[Problem statement] Take the lines of the data below from the very first through the line containing "This screenshot has height=533, width=1200." and output them exactly, pictures excluded.

[Provided data]
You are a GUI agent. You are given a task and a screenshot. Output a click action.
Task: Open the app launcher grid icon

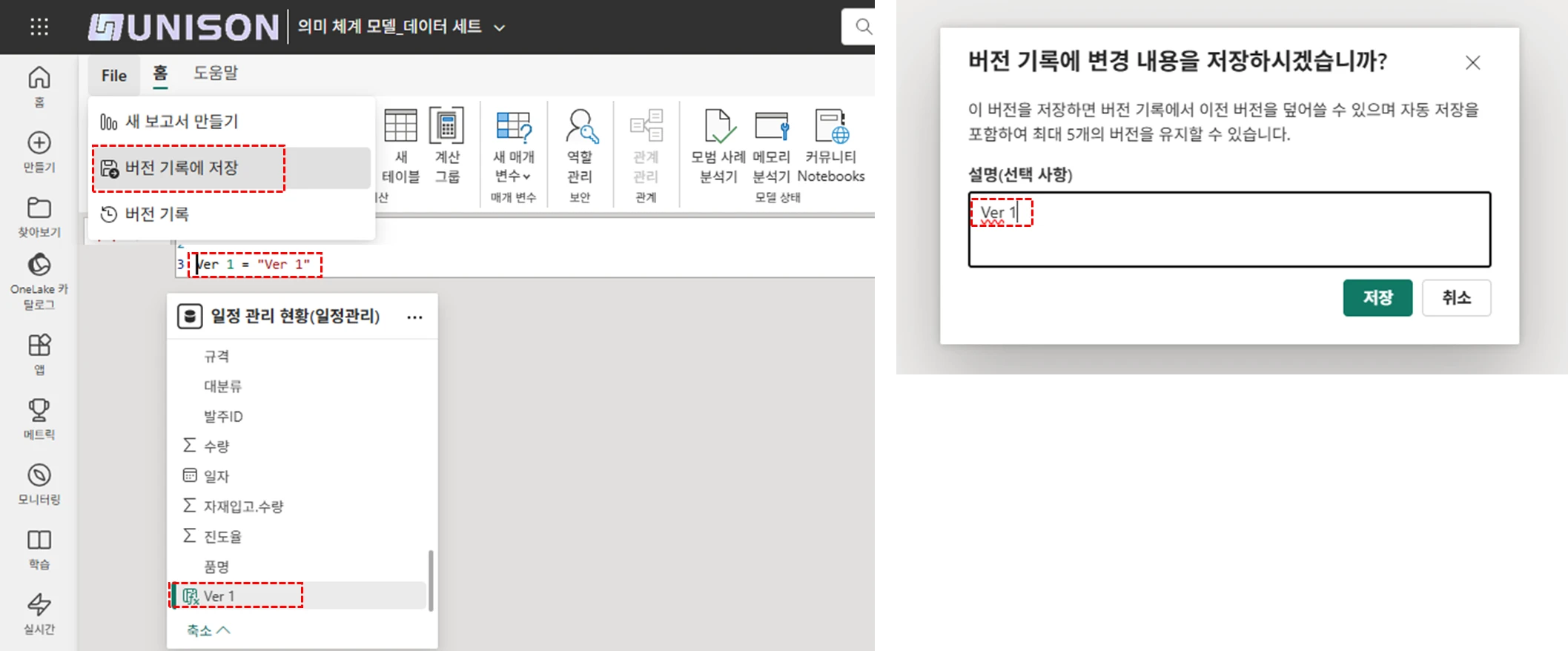pyautogui.click(x=39, y=27)
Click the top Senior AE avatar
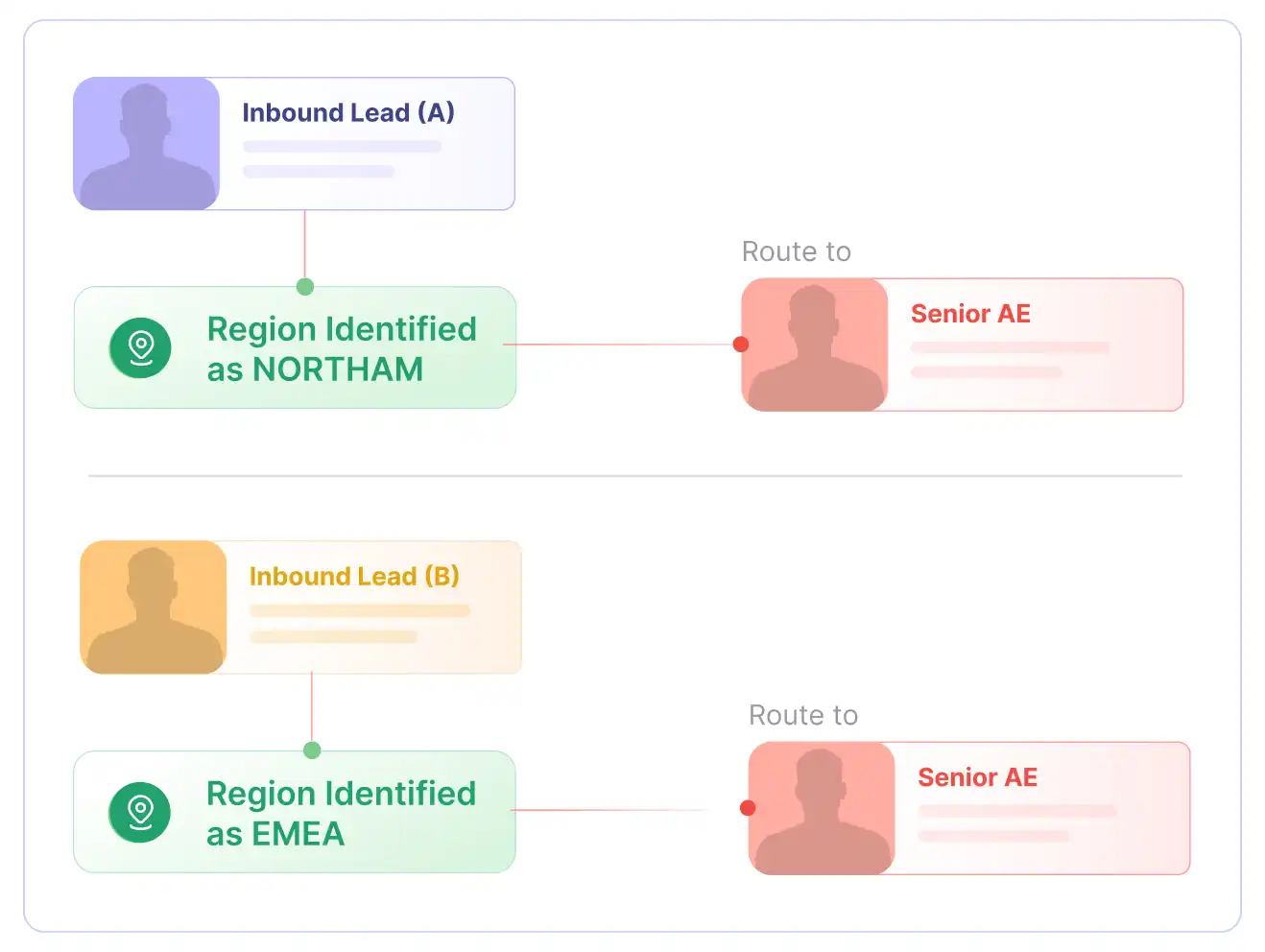Viewport: 1265px width, 952px height. [x=815, y=345]
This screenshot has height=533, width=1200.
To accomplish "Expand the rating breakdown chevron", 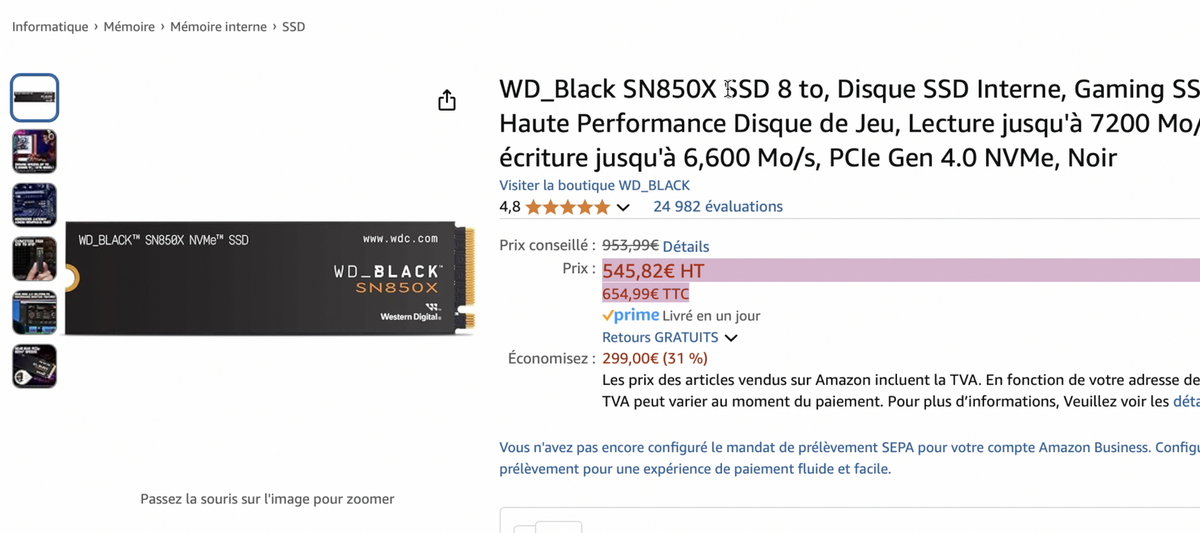I will point(623,208).
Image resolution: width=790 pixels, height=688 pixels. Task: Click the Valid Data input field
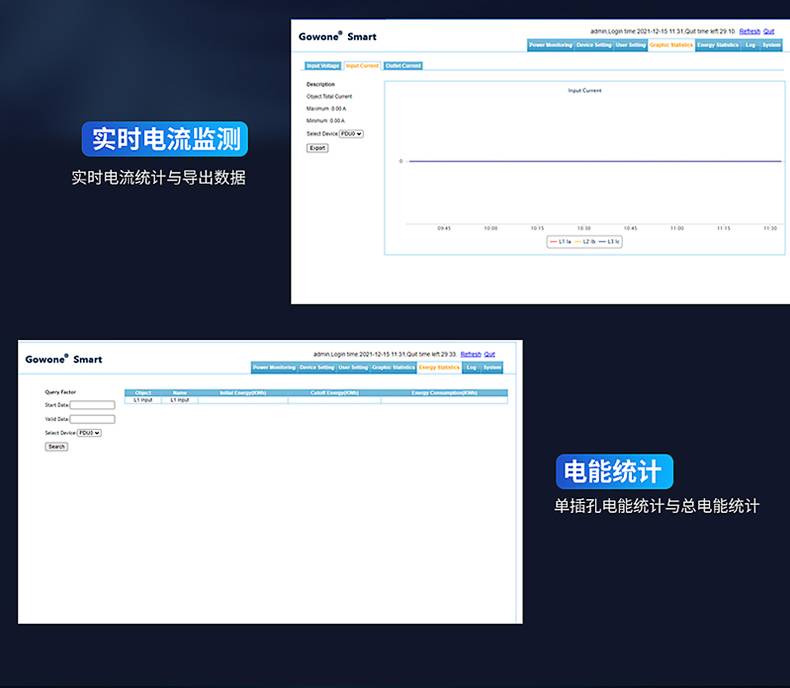pos(92,419)
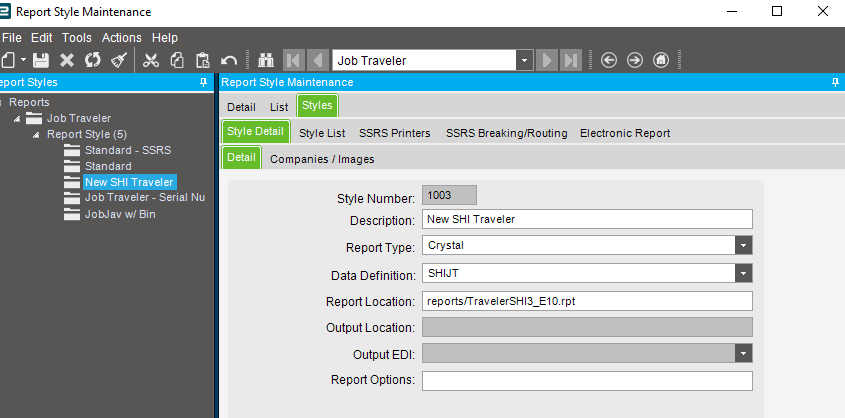Screen dimensions: 845x418
Task: Click the Refresh icon in toolbar
Action: click(92, 60)
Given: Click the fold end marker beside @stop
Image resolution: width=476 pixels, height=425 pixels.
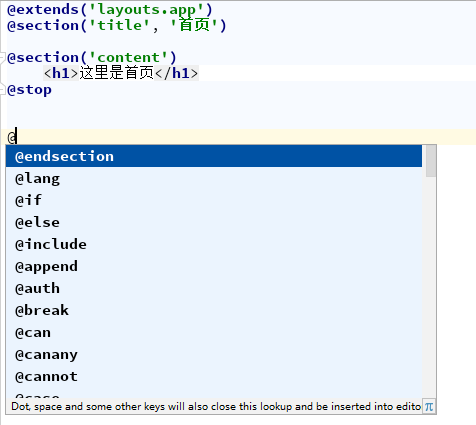Looking at the screenshot, I should click(x=3, y=90).
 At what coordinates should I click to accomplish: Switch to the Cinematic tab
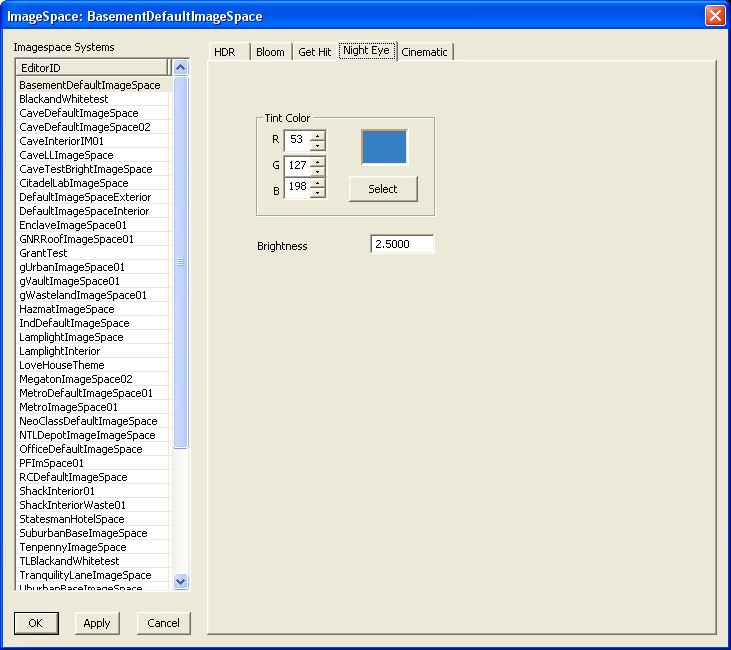(x=424, y=52)
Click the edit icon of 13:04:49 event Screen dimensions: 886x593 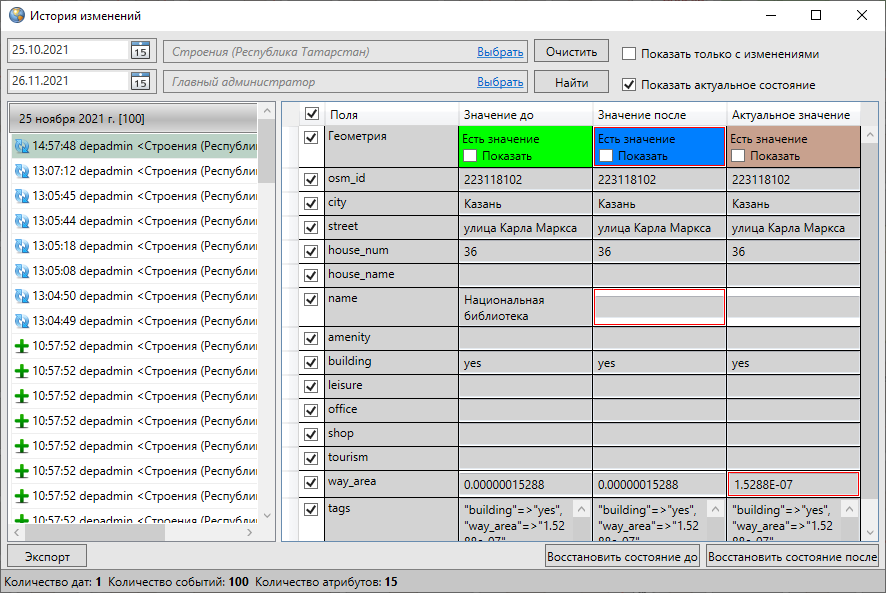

[Output below]
You are a GUI agent. You are given a task and a screenshot. Output a click action.
Task: Open the app launcher grid icon

pyautogui.click(x=39, y=27)
Click the top Senior AE avatar
Viewport: 1265px width, 952px height. [x=815, y=345]
This screenshot has height=533, width=1200.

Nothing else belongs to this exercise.